▸ Task instructions: Below is some data. Retype exactly the lines starting at the one with "The height and width of the screenshot is (460, 628)." and ending at the one with "Given: Click the Delete trash icon in toolbar".

▸ Extracted material:
§ §
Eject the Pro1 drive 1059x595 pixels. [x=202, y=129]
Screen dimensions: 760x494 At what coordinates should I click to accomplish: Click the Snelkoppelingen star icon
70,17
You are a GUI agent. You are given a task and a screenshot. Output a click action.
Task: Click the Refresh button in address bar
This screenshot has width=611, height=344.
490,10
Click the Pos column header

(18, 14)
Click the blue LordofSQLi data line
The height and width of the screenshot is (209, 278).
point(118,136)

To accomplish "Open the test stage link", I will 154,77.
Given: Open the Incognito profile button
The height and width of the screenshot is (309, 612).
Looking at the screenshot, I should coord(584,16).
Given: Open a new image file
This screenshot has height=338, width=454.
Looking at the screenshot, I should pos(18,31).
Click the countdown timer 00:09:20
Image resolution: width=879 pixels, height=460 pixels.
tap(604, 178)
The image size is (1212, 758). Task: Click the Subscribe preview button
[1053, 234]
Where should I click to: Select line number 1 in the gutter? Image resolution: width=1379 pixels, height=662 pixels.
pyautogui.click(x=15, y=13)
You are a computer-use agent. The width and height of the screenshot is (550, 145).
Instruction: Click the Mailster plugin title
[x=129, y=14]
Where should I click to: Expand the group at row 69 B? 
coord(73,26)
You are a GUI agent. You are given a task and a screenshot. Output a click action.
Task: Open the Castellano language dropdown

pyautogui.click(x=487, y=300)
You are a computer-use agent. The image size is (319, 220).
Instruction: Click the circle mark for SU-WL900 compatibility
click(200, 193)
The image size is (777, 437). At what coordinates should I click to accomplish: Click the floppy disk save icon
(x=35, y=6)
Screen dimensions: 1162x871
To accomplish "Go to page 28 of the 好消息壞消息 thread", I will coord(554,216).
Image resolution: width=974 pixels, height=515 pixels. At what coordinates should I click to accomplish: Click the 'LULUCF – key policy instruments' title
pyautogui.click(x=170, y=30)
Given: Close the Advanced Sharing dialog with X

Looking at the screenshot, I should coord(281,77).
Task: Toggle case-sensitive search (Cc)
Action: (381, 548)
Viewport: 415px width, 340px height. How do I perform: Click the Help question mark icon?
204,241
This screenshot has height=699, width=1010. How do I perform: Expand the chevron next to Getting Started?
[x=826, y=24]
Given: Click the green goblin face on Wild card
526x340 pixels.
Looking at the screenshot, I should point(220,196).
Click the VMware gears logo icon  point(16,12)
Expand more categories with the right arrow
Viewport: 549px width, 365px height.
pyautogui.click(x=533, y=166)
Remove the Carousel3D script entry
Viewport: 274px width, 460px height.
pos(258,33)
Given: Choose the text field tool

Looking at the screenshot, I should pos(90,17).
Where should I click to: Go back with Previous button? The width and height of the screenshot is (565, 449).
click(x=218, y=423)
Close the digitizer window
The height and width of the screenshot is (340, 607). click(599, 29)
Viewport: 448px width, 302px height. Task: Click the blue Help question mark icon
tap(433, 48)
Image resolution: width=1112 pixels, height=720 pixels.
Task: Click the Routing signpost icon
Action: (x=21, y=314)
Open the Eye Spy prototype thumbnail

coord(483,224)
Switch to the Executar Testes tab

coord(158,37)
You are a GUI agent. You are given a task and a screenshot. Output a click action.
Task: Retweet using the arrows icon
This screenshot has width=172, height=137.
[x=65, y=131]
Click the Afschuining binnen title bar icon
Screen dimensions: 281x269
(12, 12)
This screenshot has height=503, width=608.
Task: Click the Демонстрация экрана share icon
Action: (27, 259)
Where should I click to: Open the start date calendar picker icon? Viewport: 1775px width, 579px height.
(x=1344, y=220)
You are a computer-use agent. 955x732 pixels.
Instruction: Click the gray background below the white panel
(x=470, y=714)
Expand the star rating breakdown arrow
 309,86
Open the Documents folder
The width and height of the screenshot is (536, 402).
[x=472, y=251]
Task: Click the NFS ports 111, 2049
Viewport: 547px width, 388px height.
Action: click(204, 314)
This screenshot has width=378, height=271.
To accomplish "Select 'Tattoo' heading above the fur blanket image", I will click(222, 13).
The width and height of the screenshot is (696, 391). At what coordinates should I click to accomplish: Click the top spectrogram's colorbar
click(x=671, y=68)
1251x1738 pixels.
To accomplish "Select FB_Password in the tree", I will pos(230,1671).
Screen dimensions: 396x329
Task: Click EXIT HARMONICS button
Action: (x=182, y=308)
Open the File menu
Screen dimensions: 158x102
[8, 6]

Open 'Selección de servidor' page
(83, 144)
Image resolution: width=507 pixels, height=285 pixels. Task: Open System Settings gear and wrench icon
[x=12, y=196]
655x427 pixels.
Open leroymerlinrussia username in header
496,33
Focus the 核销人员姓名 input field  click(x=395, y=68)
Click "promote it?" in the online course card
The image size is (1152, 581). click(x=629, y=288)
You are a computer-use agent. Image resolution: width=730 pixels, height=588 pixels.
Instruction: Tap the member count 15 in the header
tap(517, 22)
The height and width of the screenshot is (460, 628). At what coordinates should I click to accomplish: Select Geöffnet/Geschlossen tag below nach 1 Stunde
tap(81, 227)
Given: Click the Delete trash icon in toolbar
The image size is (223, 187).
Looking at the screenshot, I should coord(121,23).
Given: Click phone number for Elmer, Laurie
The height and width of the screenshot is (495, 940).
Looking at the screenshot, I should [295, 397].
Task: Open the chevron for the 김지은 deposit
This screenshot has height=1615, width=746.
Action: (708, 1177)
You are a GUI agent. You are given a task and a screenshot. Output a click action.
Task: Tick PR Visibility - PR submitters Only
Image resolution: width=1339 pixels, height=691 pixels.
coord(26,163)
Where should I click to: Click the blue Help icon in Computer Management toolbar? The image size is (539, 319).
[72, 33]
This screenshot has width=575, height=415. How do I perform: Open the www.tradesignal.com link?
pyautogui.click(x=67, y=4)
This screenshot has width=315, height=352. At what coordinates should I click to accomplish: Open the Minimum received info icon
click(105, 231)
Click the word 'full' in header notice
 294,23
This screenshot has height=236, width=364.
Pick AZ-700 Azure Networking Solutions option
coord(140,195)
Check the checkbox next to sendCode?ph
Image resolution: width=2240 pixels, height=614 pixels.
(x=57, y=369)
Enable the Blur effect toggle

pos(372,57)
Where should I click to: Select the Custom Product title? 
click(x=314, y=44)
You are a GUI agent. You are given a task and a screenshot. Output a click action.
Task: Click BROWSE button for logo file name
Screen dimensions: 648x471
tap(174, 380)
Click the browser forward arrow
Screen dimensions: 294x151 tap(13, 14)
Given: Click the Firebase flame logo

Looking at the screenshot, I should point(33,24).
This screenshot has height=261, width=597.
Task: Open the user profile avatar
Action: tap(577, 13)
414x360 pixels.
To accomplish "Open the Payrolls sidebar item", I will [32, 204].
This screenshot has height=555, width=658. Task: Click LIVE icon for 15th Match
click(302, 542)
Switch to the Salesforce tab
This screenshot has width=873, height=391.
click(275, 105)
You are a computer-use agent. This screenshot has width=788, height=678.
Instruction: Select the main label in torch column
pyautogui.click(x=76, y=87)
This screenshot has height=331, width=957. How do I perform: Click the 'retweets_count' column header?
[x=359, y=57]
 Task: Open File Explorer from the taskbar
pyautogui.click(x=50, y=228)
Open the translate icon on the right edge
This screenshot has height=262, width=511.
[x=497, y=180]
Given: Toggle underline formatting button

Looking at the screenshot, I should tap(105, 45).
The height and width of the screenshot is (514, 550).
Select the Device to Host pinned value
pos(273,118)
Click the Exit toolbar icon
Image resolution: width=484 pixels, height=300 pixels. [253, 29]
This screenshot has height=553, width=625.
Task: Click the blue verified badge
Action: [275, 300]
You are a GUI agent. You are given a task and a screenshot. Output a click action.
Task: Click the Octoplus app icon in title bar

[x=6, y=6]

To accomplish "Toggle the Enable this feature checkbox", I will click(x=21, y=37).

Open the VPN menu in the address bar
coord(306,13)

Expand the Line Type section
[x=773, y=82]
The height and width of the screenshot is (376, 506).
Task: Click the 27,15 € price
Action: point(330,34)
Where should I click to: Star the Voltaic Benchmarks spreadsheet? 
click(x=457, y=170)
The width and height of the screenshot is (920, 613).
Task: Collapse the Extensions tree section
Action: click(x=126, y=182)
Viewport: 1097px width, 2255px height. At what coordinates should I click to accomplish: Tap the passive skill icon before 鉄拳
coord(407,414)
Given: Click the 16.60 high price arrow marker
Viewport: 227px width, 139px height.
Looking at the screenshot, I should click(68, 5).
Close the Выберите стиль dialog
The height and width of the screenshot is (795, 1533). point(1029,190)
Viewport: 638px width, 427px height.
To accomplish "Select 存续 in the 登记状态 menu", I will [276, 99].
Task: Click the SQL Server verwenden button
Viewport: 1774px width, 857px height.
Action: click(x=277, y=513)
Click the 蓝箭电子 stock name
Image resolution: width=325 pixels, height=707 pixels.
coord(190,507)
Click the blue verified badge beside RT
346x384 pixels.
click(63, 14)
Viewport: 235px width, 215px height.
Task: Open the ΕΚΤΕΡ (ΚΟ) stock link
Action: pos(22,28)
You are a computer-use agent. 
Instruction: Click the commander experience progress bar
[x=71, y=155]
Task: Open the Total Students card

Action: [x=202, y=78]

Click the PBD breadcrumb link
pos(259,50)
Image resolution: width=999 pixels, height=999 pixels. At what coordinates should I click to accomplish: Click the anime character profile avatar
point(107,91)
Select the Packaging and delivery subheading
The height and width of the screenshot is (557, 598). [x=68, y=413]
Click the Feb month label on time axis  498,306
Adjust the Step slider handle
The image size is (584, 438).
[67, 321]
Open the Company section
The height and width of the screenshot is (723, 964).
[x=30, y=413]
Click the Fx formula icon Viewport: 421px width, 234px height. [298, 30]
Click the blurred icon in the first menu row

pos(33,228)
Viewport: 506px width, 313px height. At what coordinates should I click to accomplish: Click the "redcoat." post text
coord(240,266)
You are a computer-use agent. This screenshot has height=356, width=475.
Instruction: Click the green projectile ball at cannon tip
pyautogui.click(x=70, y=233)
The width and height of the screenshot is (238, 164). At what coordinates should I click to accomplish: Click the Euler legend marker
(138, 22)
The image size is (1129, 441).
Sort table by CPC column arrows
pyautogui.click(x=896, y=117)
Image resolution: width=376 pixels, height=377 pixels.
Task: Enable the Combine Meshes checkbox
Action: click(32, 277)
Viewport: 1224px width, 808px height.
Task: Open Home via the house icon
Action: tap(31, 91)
§ §
▸ Worked solution:
The height and width of the screenshot is (460, 628). At what coordinates should I click to accomplish: Select Geöffnet/Geschlossen tag below nach 1 Stunde
tap(81, 227)
Given: Click the Delete trash icon in toolbar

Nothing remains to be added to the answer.